#### GIVEN DATA

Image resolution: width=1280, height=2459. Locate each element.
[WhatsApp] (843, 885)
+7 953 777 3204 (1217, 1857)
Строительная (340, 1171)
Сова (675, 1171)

########

From the first line to the last, transcribe the records exactly.

## SOLUTION TO THIS EXERCISE
Image resolution: width=1280, height=2459. Locate each element.
[WhatsApp] (843, 885)
+7 953 777 3204 (1217, 1857)
Строительная (340, 1171)
Сова (675, 1171)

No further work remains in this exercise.